SBI plans to raise funds via QIP/FPO

SBI has already taken the board’s approval for raising up to Rs 15,000 crore through various means in the current fiscal.

By: ENS Economic Bureau | Mumbai | Published:May 10, 2017 5:20 am
 State bank of india, sbi, capital markets, sbi to raise funds, capital markets, indian economy, SBI-india, india news, indian express State Bank of India. (File Photo)

State Bank of India has initiated steps to raise funds from capital markets in the current fiscal. While the bank has not specified the amount to be raised, analysts said it could be up to Rs 15,000 crore.

The bank has sought applications from merchant bankers for managing the issue. “The bank intends to tap capital markets via a QIP/FPO. The issue size may vary based on various factors including but not limited to management discretion and the decision of the shareholders,” SBI said.

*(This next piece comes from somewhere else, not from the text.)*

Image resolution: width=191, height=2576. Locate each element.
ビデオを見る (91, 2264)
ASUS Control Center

The bank said it proposes to appoint up to 6 merchant bankers. Together they will be designated as Book Running Lead Managers (BRLMs). The last date for submission of bids for the Request For Proposal (RFP) will be May 22.

SBI has already taken the board’s approval for raising up to Rs 15,000 crore through various means in the current fiscal. In 2014, SBI has raised Rs 8,032 crore by selling shares via qualified institutional placement (QIP), largely aided by state-owned insurer LIC. The bank sold 5.13 crore shares at an average price Rs 1,565, which was the lower side of the price band it had set.

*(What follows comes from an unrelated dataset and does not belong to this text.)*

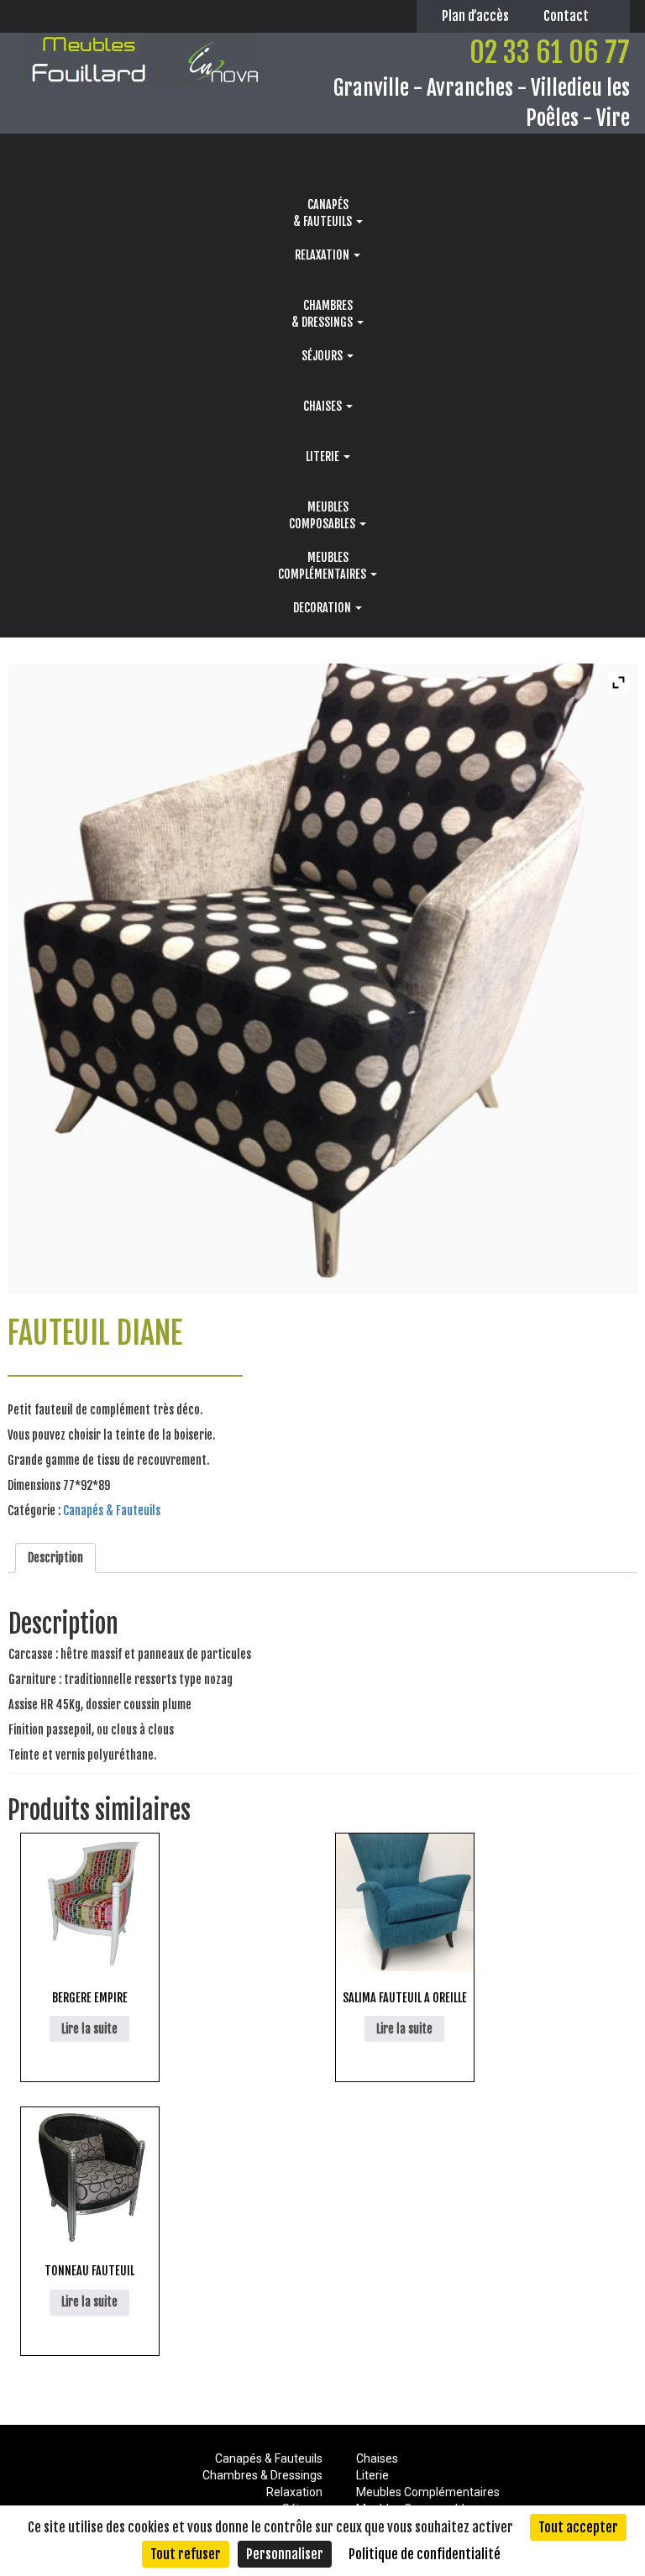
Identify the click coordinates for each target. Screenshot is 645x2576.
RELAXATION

The government currently holds 62.22 per cent stake in the bank as of March 2017.

Many PSU banks are keen to raise funds from the market. The capital requirements under Basel III for PSU banks remain large in relation to the capital infusion of Rs 20,000 crore announced by the government for FY18 and FY19. ICRA’s estimates for total tier I capital requirements for PSU banks are estimated to be Rs 120,000-130,000 crore for FY18-FY19, of which

Rs 80,000-100,000 crore has to be CET-I and balance Rs 30,000-40,000 crore can be met through issuances of AT1 bonds.

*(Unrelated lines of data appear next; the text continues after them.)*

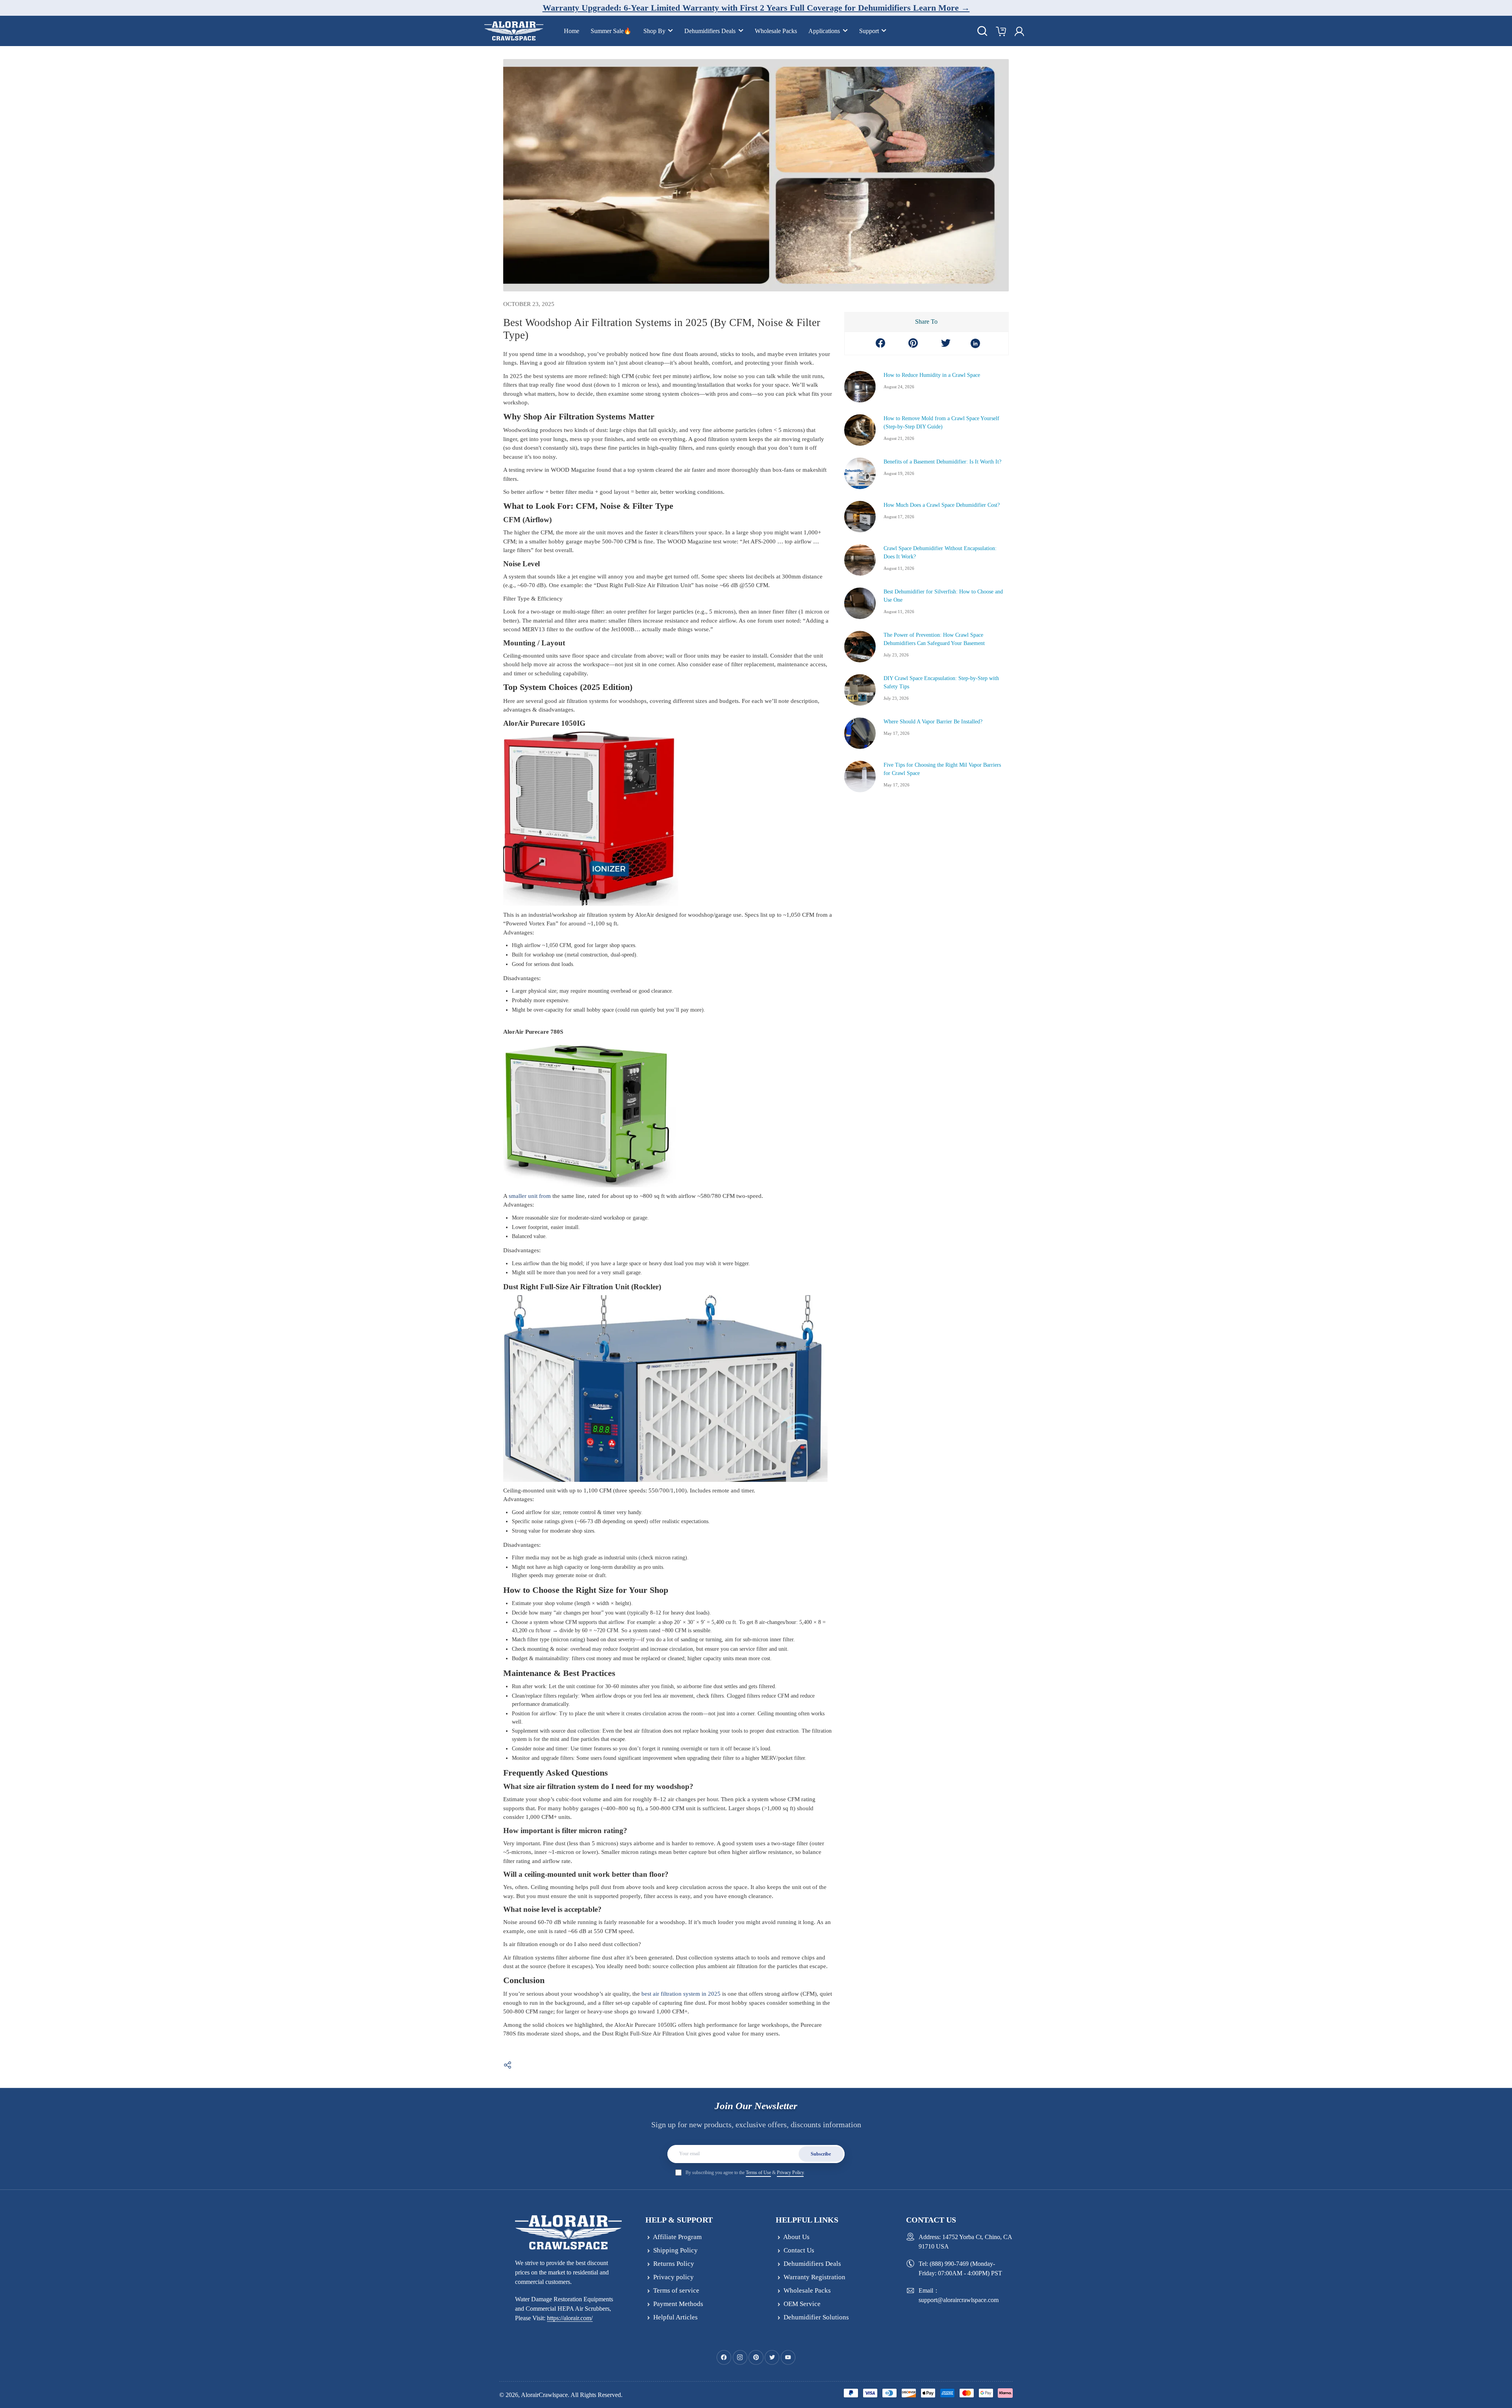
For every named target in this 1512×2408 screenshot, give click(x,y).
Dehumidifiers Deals (710, 31)
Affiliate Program (677, 2237)
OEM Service (802, 2304)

“Some of the PSU banks which have weak capital position will face a vicious cycle of inability to grow the advances and the NII, because of capital constraints, while the operating expenses continue to grow. This will lead to further weakening of profitability and pressure on internal capital generation and hence further weakening of the capital position. The ability to control the operating expenses as these weaker banks face the challenge of growing advances and NII will be critical for their sustainability,” Karthik Srinivasan, senior vice president and group head — Financial Sector Ratings, ICRA, said.